| Passage provided |
━━━━━━

Under this protocol, the router directs only web requests to the
cache engine rather than to the intended server. With a cache
engine, a client requests web content in the usual manner. A router
running a cache control protocol intercepts Transmission Control
Protocol (TCP) port 80 web traffic and routes it to the cache
engine. The client is not involved in the transaction, and no
changes to the client or browser are required. If the cache engine
does not have the requested content, it sends the request to the
Internet or Intranet in the usual fashion. The content is returned
to and stored at the cache engine. The cache engine returns the
content to the client. Upon subsequent requests for the same
content, the cache engine fulfills the requests from local
storage.
FIG. 1 illustrates an implementation of web cache engines over a
global communications network such as the Internet. A client
computer 12, 14, 16 can request web content via a router 18.
The router 18 intercepts TCP Port 80 web traffic and routes it to
the local cache engine 20. The client 12, 14, 16 is not involved in
this transaction and no changes to the client computer or browser
are required. If the cache engine 20 does not have the requested
content, it sends the request via router 18 to the Internet to
access an Internet content server 40, 42, 44. The content is
returned to, and stored at, the cache engine 20. The cache engine
20 then returns the requested content to the client computer 12,
14, 16 via the router 18. Several cache engines 32, 34, 36 can be
placed in a cache farm in a hierarchical fashion at an Internet
Service Provider (ISP) site 30. Requests from clients 12, 14, 16
directed through router 18 and ISP server 30, are diverted to the
cache farm 32, 34, 36 to fulfill the client request from its
storage. If the cache engines 32, 34, 36 are unable to fulfill the
request from local storage, a normal web request is made via ISP
server 30 over the Internet 50 to an appropriate server 40,42,44
for the requested Internet content. In addition to router 18,
routers 26, 46 are also shown connected to ISP server 30. Routers
18, 26, 46 are frequently referred to as Points-of-Presence (POPs).
A POP is the location of an access point to the Internet and has a
unique Internet IP address. A POP usually includes routers,
digital/analog call aggregators, servers and frequently frame relay
or Asynchronous Transfer Mode (ATM) switches. Shown connected to
router 46 is cache engine 48. Connected to router 26 is cache
engine 28 and router 24. Router 24 is connected to a corporate
intranet 22.
Because the router redirects packets destined for web servers to
the cache engine, the cache engine operates transparently to
clients. Clients do not need to configure their browsers to be in
proxy server mode. In addition, the operation of the cache engine
is transparent to the network. The router operates entirely in its
normal role for non-web traffic.
A web object can contain a Hypertext Transfer Protocol (HTTP)
header to instruct a browser in a caching server how to cache the
web object. For a static image, such as a company logo, the
expiration header can be set to "no expiration" so that caching
servers can keep the image in the cache forever. In order to gather
the exact number of hits on a specific page, e.g., an
advertisement, a small image object can be added to the page with
the object set to expire immediately, so the caching server won't
cache the object. Then, every time a user requests that page, the
browser or caching server will retrieve the object from the
original web server, and the web server can then count the exact
number of requests.

━━━━━━

| Given data |

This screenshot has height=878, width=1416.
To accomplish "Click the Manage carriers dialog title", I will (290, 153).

━━━━━━

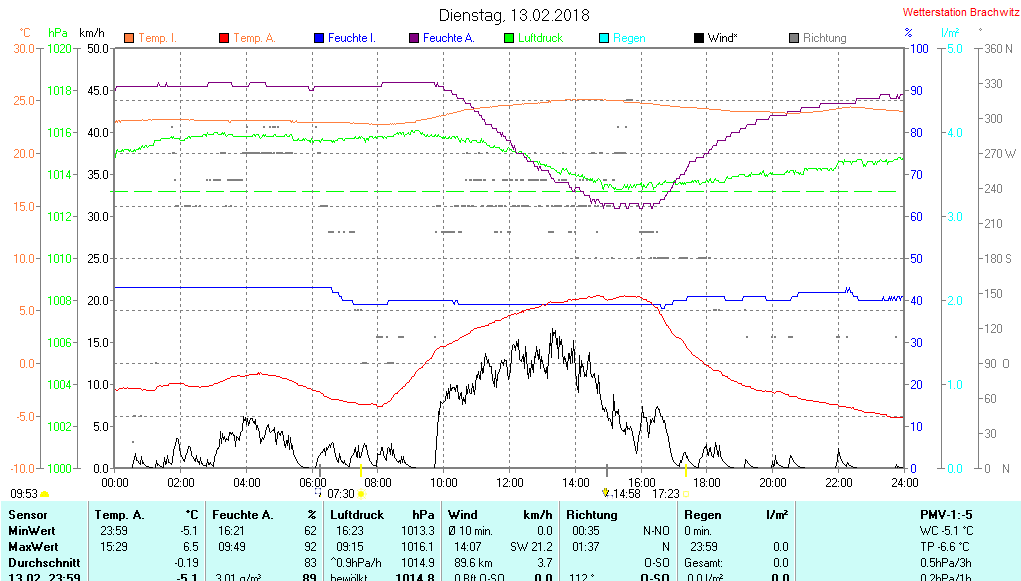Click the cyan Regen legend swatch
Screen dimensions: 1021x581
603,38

━━━━━━

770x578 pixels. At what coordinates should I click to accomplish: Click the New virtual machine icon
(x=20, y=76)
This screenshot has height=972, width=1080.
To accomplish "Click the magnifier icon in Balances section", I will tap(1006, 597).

━━━━━━

| Exercise task 1 |
Please reproduce the records starting at the line that contains "This screenshot has height=878, width=1416." and ending after the line that contains "will (290, 153).".
| Exercise task 2 |
Carry on the text about web cache engines from the point where it stops.
The text about web cache engines and the records were drawn from unrelated sources.

| Reply 1 |
This screenshot has height=878, width=1416.
To accomplish "Click the Manage carriers dialog title", I will (290, 153).

| Reply 2 |
The Common Gateway Interface (CGI) is a simple interface (protocol)
for running external programs, software or gateways under an
information server in a platform-independent manner. CGI is simply
a standardized way for sending information between the server and
the script. The CGI script is a program that communicates with the
server in a standard way. Currently, the supported information
servers are HTTP servers. Each CGI server implementation must
define a mechanism to pass data about the request from the server
to the script.
Each element on a web page form will have a name and value
associated with it. The name identifies the data being sent. The
value is the data and can either come from the web page designer or
from the visitor who types it in a field. When a visitor clicks the
submit button, the name-value pair of each form element is sent to
the server. CGI scripts generally have two functions. The first is
to take all the name-value pairs and separate them out into
individual intelligible pieces. The second is to actually do
something with that data, such as printing it out, multiplying
fields together, sending an email confirmation, or storing it on a
server. The form has three important parts: the form tag, which
includes the URL of the CGI script that will process the form; the
form elements, such as fields and menus; and the submit button
which sends the data to the CGI script on the server. Scripts are
little programs that add interactivity to a web page. Simple
scripts can be written to add an alert box or some text to the web
page; more complicated scripts can be written that load particular
pages according to the visitor's browser or that change a frame's
background color depending on the visitor's mouse clicks. Most
scripts are written in a scripting language called JavaScript that
is supported by most browsers, including Netscape Communicator and
Microsoft Internet Explorer.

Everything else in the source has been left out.